# Psittacosis



## AlbyPepper (Apr 3, 2010)

Well it is confirmed. My little ones have psittacosis. It started with Alby having a sore, red eye last friday. By monday it didn't look any different so i took him to the vet. The vet who saw him was absolutely fabulous. Initially she gave him some antibiotic eye drops to soothe his eye. The next day she called me and told me that she had done more research and spoke to some lab guy and she asked me to bring Alby in again so she could do some swabs. On wednesday, I took him back for swabs and on thursday she called me with the results. Unfortunately he was positive. So since all of my birds have been together, we are treating them all. Cinnamon started to snuffle a little bit, so I suspect it was starting to affect her too. Albys eye has cleared up so fast with the antibiotics. It is back to normal. I am so sad for my little birds, but thanks to a fabulous vet, who went that extra mile to help, they are getting the right treatment. There are no avian vets here, so I am very thankful that I found a great vet. When I took Alby back for his swabs on Wednesday, two other vet assistants came into the room just to meet him, since the vet had told them about "this cool little bird"


----------



## MeanneyFids (Aug 24, 2010)

thats scary  i do hope they get better!


----------



## AlbyPepper (Apr 3, 2010)

DallyTsuka said:


> thats scary  i do hope they get better!

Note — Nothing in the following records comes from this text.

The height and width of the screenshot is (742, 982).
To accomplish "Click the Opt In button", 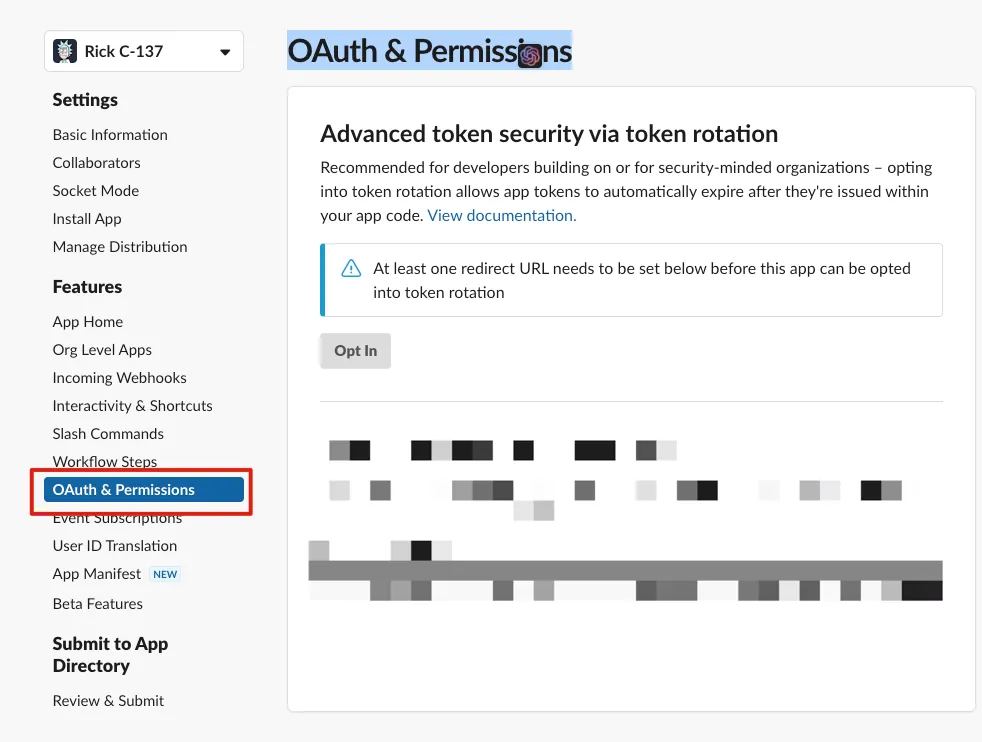I will pyautogui.click(x=356, y=351).
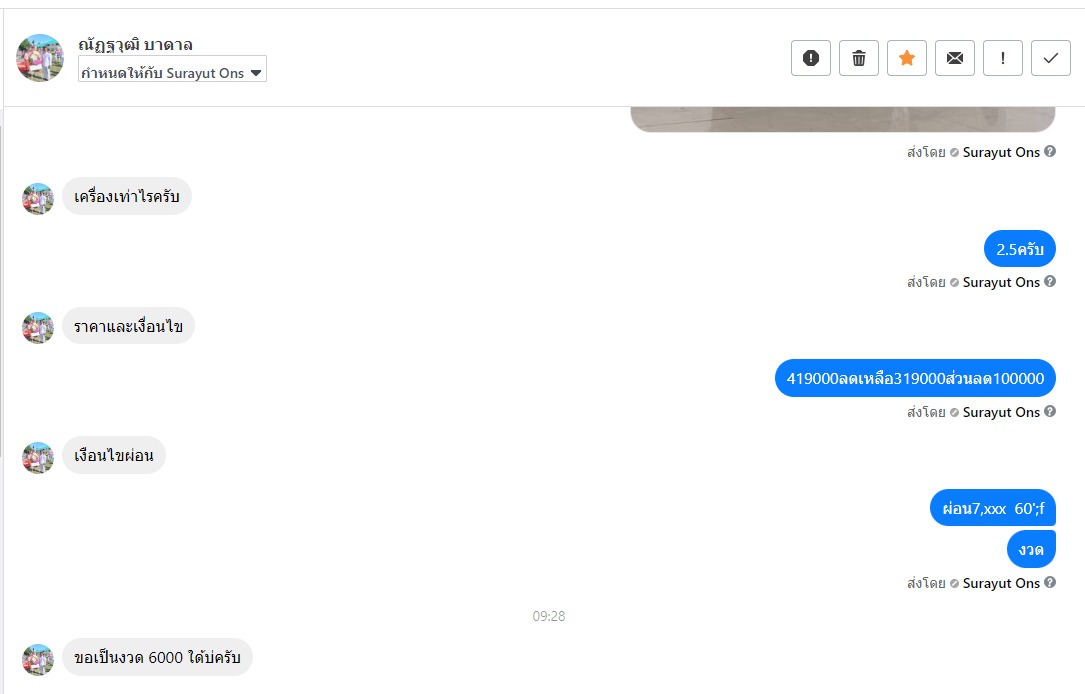Open the contact's profile photo in the header
The height and width of the screenshot is (694, 1085).
40,58
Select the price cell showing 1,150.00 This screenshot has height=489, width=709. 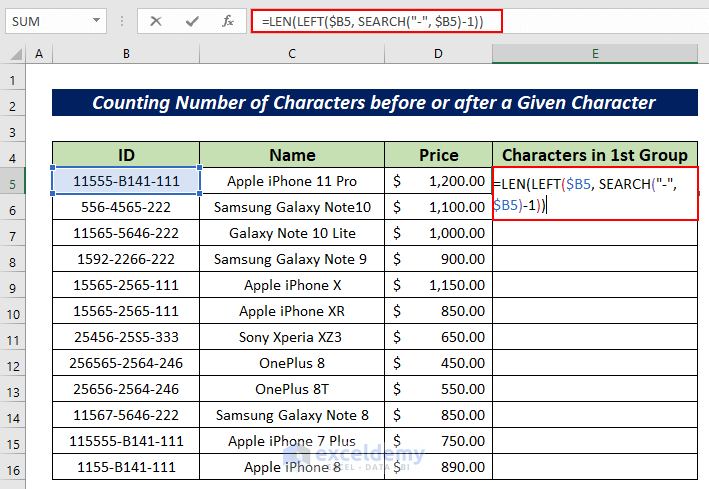tap(438, 285)
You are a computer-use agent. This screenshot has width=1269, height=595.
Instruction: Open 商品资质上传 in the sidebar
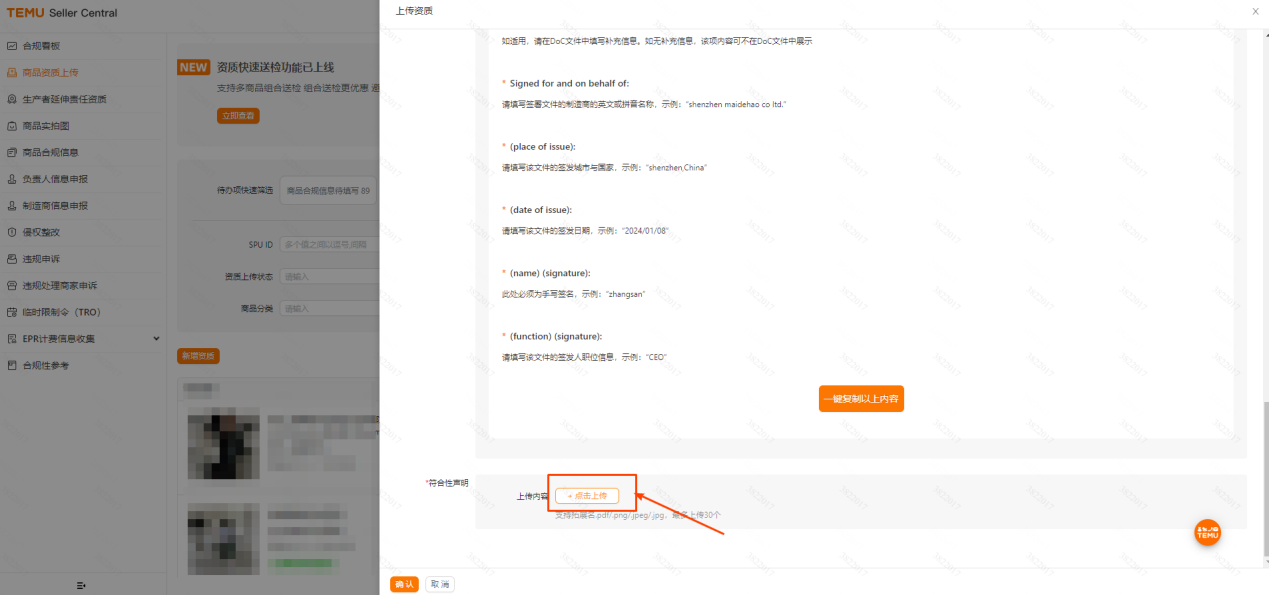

Definitely scary. I feel so bad for them. They are like my kids. Since they have to have medicated water, does this rule out baths? Cinnamon is a real water baby and loves her baths. She is not so keen on being misted. Would it matter if they have a bath every couple of days? My only concern being that they are going to drink the bath water. Would that little bit hurt? It is starting to heat up here and I really don't want them to be hot and uncomfortable.


----------



## lperry82 (Aug 2, 2010)

I am so sorry to hear about your darlings and i hope they get better fast
I am so glad that the vet acted very quickly and took interest as not many cant be bothered


----------



## MeanneyFids (Aug 24, 2010)

im not too sure on the bathing. i dont know much about the sickness youre talking about except its highly contagous to birds and even people if your not careful


----------



## Renae (Feb 9, 2008)

I am sorry, I know how you feel though, I have had 3 different Cockatiels that were tested for Psittacosis and each one came back that they have it, I had to treat all of my birds each time, too. The 2 foster Cockatiels I actually have here at the moment are going to be tested for it too, I am hoping they don't though.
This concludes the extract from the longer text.